While temporary financing is allowing Royal Olympic Cruises (ROC) ships to sail, time is ticking for the beleaguered cruise line, as the company has only six months left to continue working with mediators in search of a solution to its monetary woes.

Beyond that, if things are still unsettled, the company would enter "another stage of administration we are not thinking about at this point," according to Costas Markakis, ROC's legal adviser. ''But that would be a very unexpected case," he added.

ROC Continues Sailing

As of April 5, ROC's World Renaissance has resumed service, joining the Triton on three- and four­-day cruises to the Greek Islands and Turkey.

In early May, both ships will be joined by the Odysseus, following the same itinerary.

On April 30, the World Renaissance will be doing seven-day cruises to the Greek Islands and Istanbul.

The Seawing, chartered to Sun Cruises, will be operating in May, and sailing from Malta on seven­ day cruises in the Eastern Mediterranean until September.
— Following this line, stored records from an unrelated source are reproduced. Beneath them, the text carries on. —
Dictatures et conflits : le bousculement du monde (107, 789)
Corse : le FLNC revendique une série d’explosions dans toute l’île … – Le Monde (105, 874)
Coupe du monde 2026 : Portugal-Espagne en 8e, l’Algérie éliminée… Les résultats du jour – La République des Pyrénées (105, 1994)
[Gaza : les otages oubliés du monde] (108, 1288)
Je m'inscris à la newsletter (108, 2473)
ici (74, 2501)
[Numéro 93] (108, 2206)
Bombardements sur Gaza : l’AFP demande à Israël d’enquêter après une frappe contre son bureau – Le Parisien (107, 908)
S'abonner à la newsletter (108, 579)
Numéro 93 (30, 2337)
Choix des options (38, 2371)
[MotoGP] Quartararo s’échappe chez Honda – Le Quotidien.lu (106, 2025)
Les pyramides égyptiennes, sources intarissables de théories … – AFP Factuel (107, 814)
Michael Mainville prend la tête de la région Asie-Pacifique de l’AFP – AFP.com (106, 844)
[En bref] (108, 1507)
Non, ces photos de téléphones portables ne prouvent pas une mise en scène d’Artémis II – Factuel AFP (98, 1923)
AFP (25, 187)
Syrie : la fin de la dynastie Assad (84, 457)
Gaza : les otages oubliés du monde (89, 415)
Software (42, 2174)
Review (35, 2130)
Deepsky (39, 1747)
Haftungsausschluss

But according to a spokesperson from Sun Cruises, the prospect of generating better revenue will most likely result in capacity reduction for the Seawing.

"It will probably happen next season," she said. "The ship just doesn't generate what we need."

But in spite of the negatives the ROC debacle has had on the company, Evan Pezas, director of marketing and sales for the line, said that the cruise industry "has accepted us with relief and is happy to see us cruising again," also adding that ROC is "trying to once again regain the confidence of travel agents and tour operators all over the world."

An Uncertain Future

When asked about a five-year plan for the company, Pezas noted that it was hard to predict what will happen, adding that the uncertainty of world events compounded with the Mediterranean being a "volatile area for travel" makes it nearly impossible.

"The war in Kosovo is clearly one of the reasons for ROC's downfall," Pezas pointed out. "War has an effect on everyone, but with nearly 70 percent of our business in the Mediterranean, it hit us very hard."

ROC's head office went from 320 employees down to 108 in the last few weeks. "We lost a lot of good colleagues in addition to losing two of our ships," Pezas said.


KfW, the German bank that purchased the Olympia Explorer and Olympia Voyager for a combined cost of nearly $180 million at the end of March, plans on selling both ships "as soon as possible," according to Ludolf Rischmuller, head of the KfW Workout Group in charge of the ROC auction.

"It cost us too much money for the ships to just sit there," he said.

While specifically not excluding any lines, Rischmuller noted that he is focusing more on the "upper tiers" of the industry.

"We're looking for at least $100 million per vessel," he added.